We have found success replacing the written task with a computer, AlphaSmart, or The Writer (this one we really like, as it has built-in word prediction software and a typing program). When we realized our own son's writing disability was so severe, we started scribing for him and introduced a keyboard as early as possible. He does not always like to use it in school, but he uses a keyboard a lot at home.
Here are some other ideas that I have tried or seen others use in the classroom.
• Math Problems
• Travel brochures
• Want Ads
• Advice Columns
• Book Reviews
Write a story as a group using Google Docs: Here they can write and edit a story at the same time from different computers. A great group project tool.
Create a chat room: Teachers have found that sometimes-shy students in class will eagerly participate in cyberspace and this encourages writing. Be certain to set up rules for the positive use of the chat room.
Author writing: Students take on the identity of an author and are asked to write a journal entry or even a letter to the class from the author’s perspective.
Kamishibai: Students work in groups of four, and each student is given a role: sequencer, who determines how to depict the action of the story; artist, who draws the pictures; scriptwriter, who writes a script for each picture; and performer, who acts out the scene. This technique is from Japanese culture. See the following website for more information: http://www.kamishibai.com.
Pictures: Use pictures to show students how to develop topic sentences. My favorite source for pictures is Google Images.
Peer editing with credit: Two peers edit a paper together and they both receive credit for the improvement in the final paper.

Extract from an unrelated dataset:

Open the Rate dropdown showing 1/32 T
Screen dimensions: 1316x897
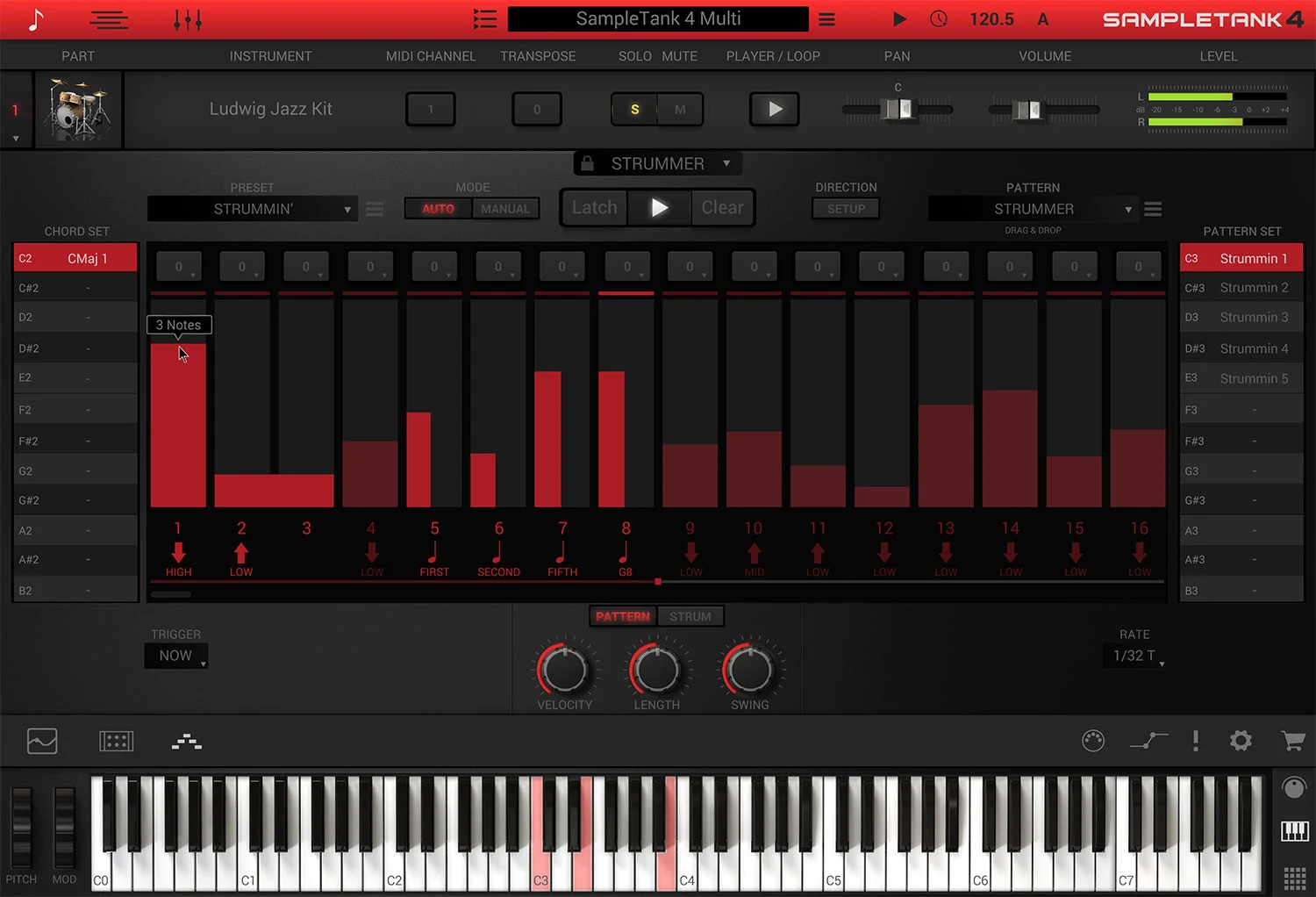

Crystal Ball and Yesterday’s News: Ask everyone to write a short paragraph at the start of class either telling someone what they learned yesterday or predicting what they will learn today.
Red/Green Pen: When grading papers, circle errors in red and good aspects of the writing in green. Then ask students why items were circled in green.

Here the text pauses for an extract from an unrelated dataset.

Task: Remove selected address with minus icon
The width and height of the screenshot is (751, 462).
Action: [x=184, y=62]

Expanded sentences: Start with simple sentences and in cooperative groups ask students to expand them into larger sentences. Set a goal of a specific word length.

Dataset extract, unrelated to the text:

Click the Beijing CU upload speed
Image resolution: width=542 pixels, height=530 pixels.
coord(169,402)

Pass a sentence: Have students in cooperative groups write a starter sentence and then pass the starter sentence around the group, asking each student to contribute to the paragraph.
Interviews: Have students write interview questions and answers about numerous topics.
Journaling: Have students write in a journal about everything from their personal life to every subject that they experience in school.
Vocabulary book: For every subject area, have students keep a vocabulary book of words they are struggling to learn. Then encourage students to use these vocabulary words across disciplines. For students who have difficulty with the writing process and definitions, have them draw a picture to help them remember a word’s definition.
Hope you find some of these tips helpful in getting students to at least engage in the writing process.